Some of the firms DEA identified as potentially handling NPP are small entities. The highest cost that the rule would impose on these firms is less than $2,500 for registration. The smallest firm (1 to 4 employees) in the organic chemical sector has annual revenues of about $1.1 million. For those not already registered with DEA, the cost of registration represents 0.2 percent of annual revenues, which does not constitute a significant economic impact. Consequently, this rule will not have a significant economic impact on a substantial number of small entities.
Executive Order 12866
The Deputy Administrator certifies that this rulemaking has been drafted in accordance with the principles in Executive Order 12866 § 1(b). It has been determined that this is “a significant regulatory action.” Therefore, this action has been reviewed by the Office of Management and Budget.
DEA is listing NPP as a List I chemical. Anyone manufacturing, distributing, importing, or exporting NPP will have to register each location where NPP is handled, maintain records of transactions involving NPP, and take steps to ensure that the chemicals are secure (e.g., stored in sealed containers in areas where access can be controlled or monitored). The requirement for records of transactions can be met using routine business records (e.g., purchase orders, shipping papers).
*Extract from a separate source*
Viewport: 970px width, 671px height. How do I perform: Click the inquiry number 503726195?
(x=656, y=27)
DEA has identified 14 domestic chemical companies that supply NPP and that would be required to comply with this rule. Furthermore, DEA has determined that the vast majority of the domestic use of NPP is for the manufacture of the schedule II drug fentanyl. Eight companies may domestically manufacture NPP, of which two of these companies may also import NPP. However, DEA has not been able to determine whether these companies are currently manufacturing NPP. Some companies may not manufacture NPP, but rather purchase NPP in order to redistribute it to meet special orders. Other companies may manufacture NPP upon receiving an order; one company indicated that it has not produced NPP for two years. DEA has identified an additional six domestic companies that appear to only import NPP for subsequent domestic distribution. DEA has been able to document one domestic pharmaceutical company that uses NPP to manufacture fentanyl or fentanyl analogues.
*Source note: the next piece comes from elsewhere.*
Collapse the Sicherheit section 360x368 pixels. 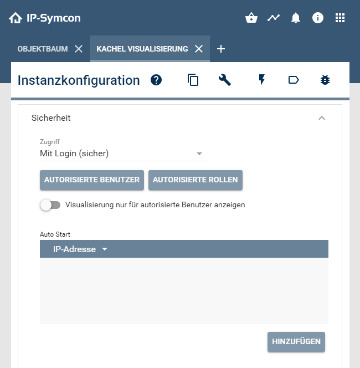(x=322, y=118)
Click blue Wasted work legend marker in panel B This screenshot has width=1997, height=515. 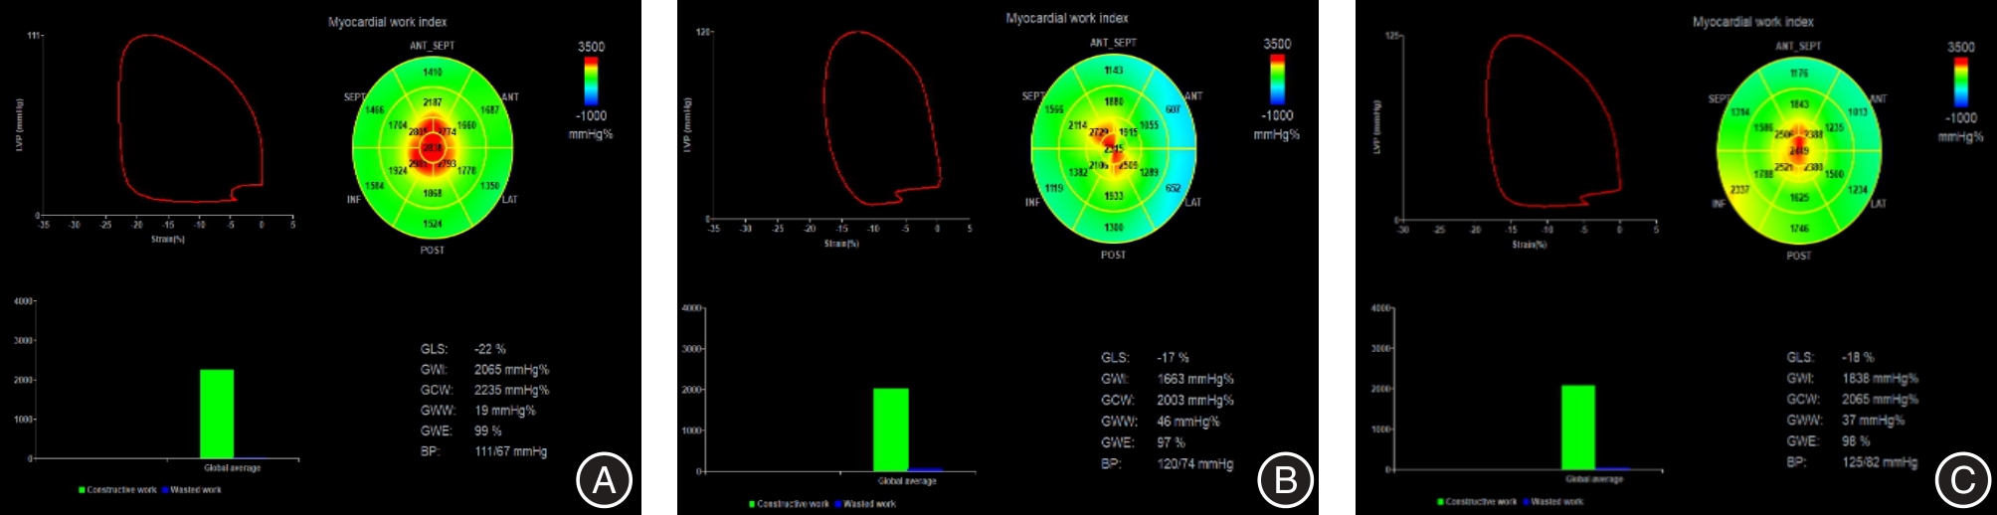click(838, 504)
The cost of compliance with the chemical requirements is basically the cost of the annual registration fee ($2,430 for manufacturers; $1,215 for distributors, importers, and exporters) plus the time required to complete the registration form (0.5 hours); registrations can be completed online. The recordkeeping requirements can be met with normal business records. The FDA requirements for manufacturing practices for pharmaceutical ingredients, together with the value of the products, generally ensure that firms already have security measures adequate to meet DEA's requirements. Even if the two firms that could manufacture or import obtained separate registrations for the two business activities, the total cost of the rule would be less than $30,000, which is the rounded estimate of the cost for all fourteen firms to register with DEA in their respective business activities.
This regulation meets the applicable standards set forth in Sections 3(a) and Start Printed Page 200453(b)(2) of Executive Order 12988, Civil Justice Reform.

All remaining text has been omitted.